TASK ITEM: Present each line of the entries below that holds the word "Open".

RECORDS SHOWN:
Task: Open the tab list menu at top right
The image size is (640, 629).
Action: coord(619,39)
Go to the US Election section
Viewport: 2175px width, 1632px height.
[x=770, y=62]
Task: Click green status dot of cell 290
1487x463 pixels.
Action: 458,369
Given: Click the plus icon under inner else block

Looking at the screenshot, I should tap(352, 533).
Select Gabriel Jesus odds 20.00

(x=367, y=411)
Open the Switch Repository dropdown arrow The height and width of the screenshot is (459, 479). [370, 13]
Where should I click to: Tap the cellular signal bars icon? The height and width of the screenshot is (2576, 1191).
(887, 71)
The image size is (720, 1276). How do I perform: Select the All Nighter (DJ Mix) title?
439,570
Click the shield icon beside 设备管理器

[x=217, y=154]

REPLY TO THE TASK:
Task: Open the tab list menu at top right
Open the Switch Repository dropdown arrow The height and width of the screenshot is (459, 479). [370, 13]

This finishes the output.